*** Records ***

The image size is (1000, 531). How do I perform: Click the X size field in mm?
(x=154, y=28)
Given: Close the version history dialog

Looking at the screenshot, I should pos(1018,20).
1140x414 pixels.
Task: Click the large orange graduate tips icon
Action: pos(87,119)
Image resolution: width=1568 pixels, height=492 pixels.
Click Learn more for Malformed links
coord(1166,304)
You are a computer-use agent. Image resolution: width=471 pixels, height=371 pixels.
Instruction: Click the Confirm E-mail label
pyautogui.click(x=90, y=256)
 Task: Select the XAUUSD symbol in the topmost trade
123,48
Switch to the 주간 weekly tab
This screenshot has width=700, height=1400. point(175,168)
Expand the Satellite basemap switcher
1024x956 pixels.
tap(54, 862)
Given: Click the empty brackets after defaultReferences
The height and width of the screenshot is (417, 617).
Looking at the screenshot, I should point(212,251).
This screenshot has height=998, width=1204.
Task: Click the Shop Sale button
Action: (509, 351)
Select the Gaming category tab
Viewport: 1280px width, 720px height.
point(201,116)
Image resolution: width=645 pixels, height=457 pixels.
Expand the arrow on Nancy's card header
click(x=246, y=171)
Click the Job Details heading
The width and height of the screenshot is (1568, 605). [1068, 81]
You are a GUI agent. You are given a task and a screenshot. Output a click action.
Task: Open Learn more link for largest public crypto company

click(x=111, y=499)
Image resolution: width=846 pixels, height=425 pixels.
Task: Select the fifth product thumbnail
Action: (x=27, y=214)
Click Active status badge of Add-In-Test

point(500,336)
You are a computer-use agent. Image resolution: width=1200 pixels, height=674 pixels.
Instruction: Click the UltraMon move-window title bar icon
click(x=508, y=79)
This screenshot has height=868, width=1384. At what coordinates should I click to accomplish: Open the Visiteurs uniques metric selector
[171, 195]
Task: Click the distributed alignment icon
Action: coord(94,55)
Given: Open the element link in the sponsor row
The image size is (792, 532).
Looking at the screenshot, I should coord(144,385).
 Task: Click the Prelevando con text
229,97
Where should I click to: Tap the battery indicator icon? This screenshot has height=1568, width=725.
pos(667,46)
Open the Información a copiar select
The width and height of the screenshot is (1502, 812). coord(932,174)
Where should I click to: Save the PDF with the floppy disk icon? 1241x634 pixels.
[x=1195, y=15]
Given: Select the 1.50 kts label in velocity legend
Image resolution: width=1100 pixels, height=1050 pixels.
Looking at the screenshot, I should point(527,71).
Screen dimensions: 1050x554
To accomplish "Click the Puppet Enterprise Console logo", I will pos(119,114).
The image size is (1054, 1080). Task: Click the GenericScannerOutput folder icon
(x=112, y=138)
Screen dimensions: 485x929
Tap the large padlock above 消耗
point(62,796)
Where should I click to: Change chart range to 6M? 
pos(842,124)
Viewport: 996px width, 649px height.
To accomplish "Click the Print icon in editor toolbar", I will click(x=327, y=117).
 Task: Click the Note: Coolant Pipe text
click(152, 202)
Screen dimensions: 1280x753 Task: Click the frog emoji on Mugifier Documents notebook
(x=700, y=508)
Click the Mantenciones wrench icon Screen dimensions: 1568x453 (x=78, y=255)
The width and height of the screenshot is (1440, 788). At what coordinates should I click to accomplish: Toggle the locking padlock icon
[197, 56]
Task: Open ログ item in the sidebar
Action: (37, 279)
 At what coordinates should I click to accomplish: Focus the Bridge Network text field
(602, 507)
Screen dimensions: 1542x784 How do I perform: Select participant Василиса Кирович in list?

*** End of Records ***

Task statement:
Give back every entry, word for word.

Problem solution:
The image size is (1000, 531). How do I perform: Click the X size field in mm?
(x=154, y=28)
Given: Close the version history dialog

Looking at the screenshot, I should pos(1018,20).
1140x414 pixels.
Task: Click the large orange graduate tips icon
Action: pos(87,119)
Image resolution: width=1568 pixels, height=492 pixels.
Click Learn more for Malformed links
coord(1166,304)
You are a computer-use agent. Image resolution: width=471 pixels, height=371 pixels.
Instruction: Click the Confirm E-mail label
pyautogui.click(x=90, y=256)
 Task: Select the XAUUSD symbol in the topmost trade
123,48
Switch to the 주간 weekly tab
This screenshot has width=700, height=1400. point(175,168)
Expand the Satellite basemap switcher
1024x956 pixels.
tap(54, 862)
Given: Click the empty brackets after defaultReferences
The height and width of the screenshot is (417, 617).
Looking at the screenshot, I should point(212,251).
This screenshot has height=998, width=1204.
Task: Click the Shop Sale button
Action: (509, 351)
Select the Gaming category tab
Viewport: 1280px width, 720px height.
point(201,116)
Image resolution: width=645 pixels, height=457 pixels.
Expand the arrow on Nancy's card header
click(x=246, y=171)
Click the Job Details heading
The width and height of the screenshot is (1568, 605). [1068, 81]
You are a GUI agent. You are given a task and a screenshot. Output a click action.
Task: Open Learn more link for largest public crypto company

click(x=111, y=499)
Image resolution: width=846 pixels, height=425 pixels.
Task: Select the fifth product thumbnail
Action: (x=27, y=214)
Click Active status badge of Add-In-Test

point(500,336)
You are a computer-use agent. Image resolution: width=1200 pixels, height=674 pixels.
Instruction: Click the UltraMon move-window title bar icon
click(x=508, y=79)
This screenshot has height=868, width=1384. At what coordinates should I click to accomplish: Open the Visiteurs uniques metric selector
[171, 195]
Task: Click the distributed alignment icon
Action: coord(94,55)
Given: Open the element link in the sponsor row
The image size is (792, 532).
Looking at the screenshot, I should coord(144,385).
 Task: Click the Prelevando con text
229,97
Where should I click to: Tap the battery indicator icon? This screenshot has height=1568, width=725.
pos(667,46)
Open the Información a copiar select
The width and height of the screenshot is (1502, 812). coord(932,174)
Where should I click to: Save the PDF with the floppy disk icon? 1241x634 pixels.
[x=1195, y=15]
Given: Select the 1.50 kts label in velocity legend
Image resolution: width=1100 pixels, height=1050 pixels.
Looking at the screenshot, I should point(527,71).
Screen dimensions: 1050x554
To accomplish "Click the Puppet Enterprise Console logo", I will pos(119,114).
The image size is (1054, 1080). Task: Click the GenericScannerOutput folder icon
(x=112, y=138)
Screen dimensions: 485x929
Tap the large padlock above 消耗
point(62,796)
Where should I click to: Change chart range to 6M? 
pos(842,124)
Viewport: 996px width, 649px height.
To accomplish "Click the Print icon in editor toolbar", I will click(x=327, y=117).
 Task: Click the Note: Coolant Pipe text
click(152, 202)
Screen dimensions: 1280x753 Task: Click the frog emoji on Mugifier Documents notebook
(x=700, y=508)
Click the Mantenciones wrench icon Screen dimensions: 1568x453 (x=78, y=255)
The width and height of the screenshot is (1440, 788). At what coordinates should I click to accomplish: Toggle the locking padlock icon
[197, 56]
Task: Open ログ item in the sidebar
Action: (37, 279)
 At what coordinates should I click to accomplish: Focus the Bridge Network text field
(602, 507)
Screen dimensions: 1542x784 How do I perform: Select participant Василиса Кирович in list?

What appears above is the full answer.